After receiving the ticket, Colombo walked out to find his father and host Ryan Seacrest waiting. Naley followed him out.

“I thought I was going to be funny and hold it behind my back and go sad walking out the door,” Colombo said. “They had already told him. So he was cheering. Everybody’s just got smiles all around.”

Jaime Colombo was not present for the Nashville audition due to a work conflict. She said Luke called her with the news.

“He FaceTimed me. But then I was able to go to Hollywood Week with him,” she said.

After returning to Parkersburg, Colombo said keeping the outcome secret was one of the hardest things he had done.

“When it finally was able to go public about how it happened, I couldn’t keep my mouth shut,” he said. “I was telling everybody because I felt proud of myself, but I was just more so hoping that the people that believed in me felt like their word really worked, because it did.”

Jaime Colombo said arriving at the Hollywood Week set brought the full weight of the experience into focus.

“It was when I first arrived and saw the stage was when I started to cry, just thinking of my little boy that was going to play on that big stage and that this was all him,” she said.

Jaime Colombo said she sat among the other performers while they waited for their turns.

“I just kept sitting there and thinking, wow, because there was so much hope and so many dreams,” she said. “I thought, wow, Luke gave me this experience. This wasn’t an experience that I provided. This was all him based on him living out his dreams.”

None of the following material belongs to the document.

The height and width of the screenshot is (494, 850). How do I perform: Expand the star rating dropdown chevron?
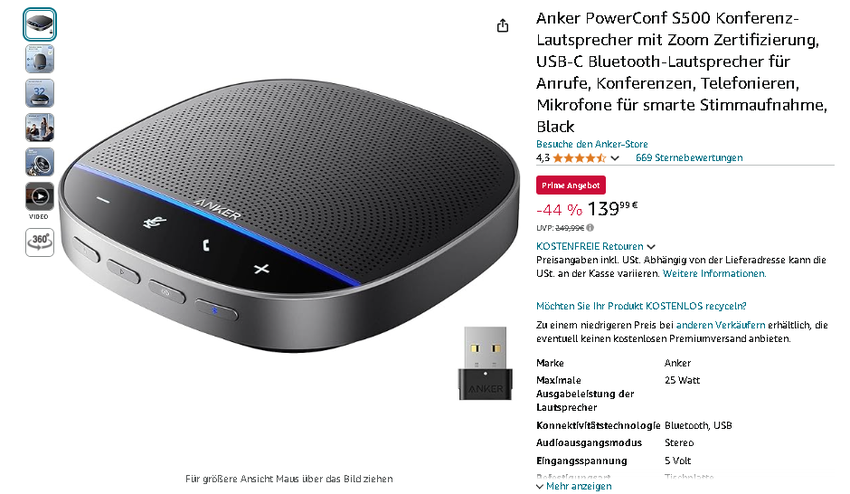615,158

She said her reaction when he took the stage was clear.

“No matter what happens today, this is the first time of many times I see him on that stage. I have no doubt,” Jaime said.

Colombo said he grew up listening to both rock and country music, and that Zach Bryan was a major influence when he began writing during COVID. He said he has since worked to develop his own sound within a modern country style.

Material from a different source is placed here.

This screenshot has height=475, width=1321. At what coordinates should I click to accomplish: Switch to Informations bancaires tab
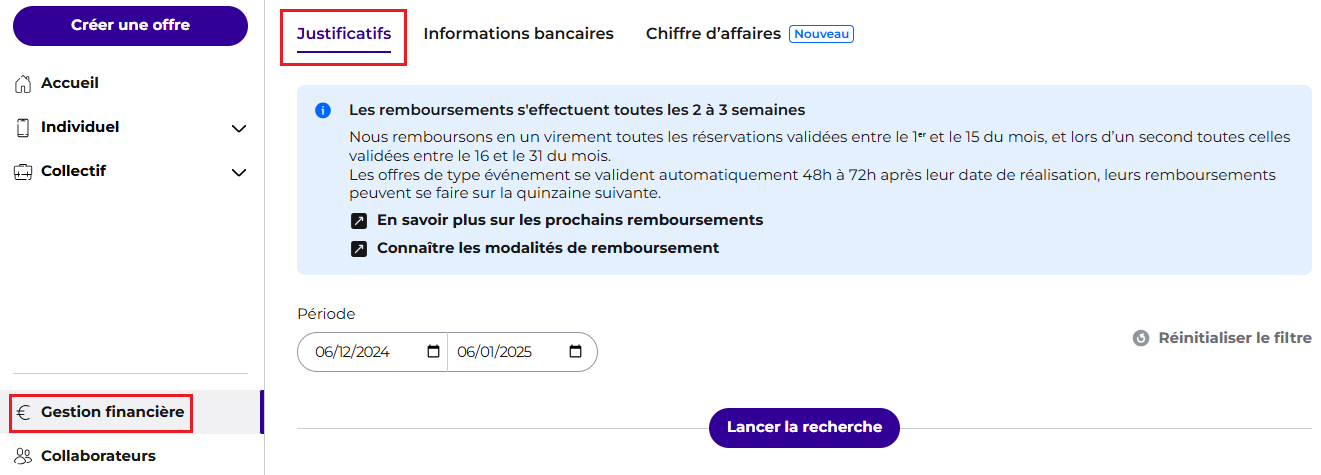[518, 34]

“I think I slowly evolved to become my own artist, but off of that, modern country style,” he said. “I just want to do my best to be me while still relating to everybody.”

Jaime Colombo said Luke’s songwriting stood out to her early on.

“He writes like you’re a 40 year old with all this life experience,” she said. “I would hear his songs and then I’d be driving down the road and I’d have a song in my head that I wanted to play on the radio and then I’d try to think like, what is that song? And then I’d realize it was Luke.”

She said one of her personal favorites is an unreleased track called “81 Chevrolet,” which has not appeared on TikTok.

Colombo said he has written more than 60 songs and that his best work comes without forcing it.

“Songs that really connect with people are songs that come from deep emotion. You have to really mean what you’re saying,” he said. “I write when I feel like I need to write, not when I want to write.”

Mark Colombo said his son’s songwriting reflects a depth that surprises people given his age.

“He’s 17 years old and you listen to his music and you think, oh, this is some twice divorced, recovering alcoholic, just all this stuff that, you know, life experiences that he pours into his songs,” Mark said. “It’s like, where do you get these life experiences from?”

Beyond American Idol, Colombo said he has been playing at local businesses on weekends since gaining traction online.

“Local businesses started hiring me to play music and now some of my favorite things to do are just go out on the weekends and play some music for some people,” he said.

Luke said he hopes the American Idol opportunity helps him progress further as a musician.

Mark Colombo said his advice to his son is straightforward.

“Just keep going. Give it your all. He’s already got a heart, his heart’s in it,” he said. “Just keep giving it your all and see where you go.”

Jaime Colombo said her advice centers on protecting the work itself.

“Stay true to the art of the music and his writing abilities,” she said. “Just keep writing, making the art, creating and recording it.”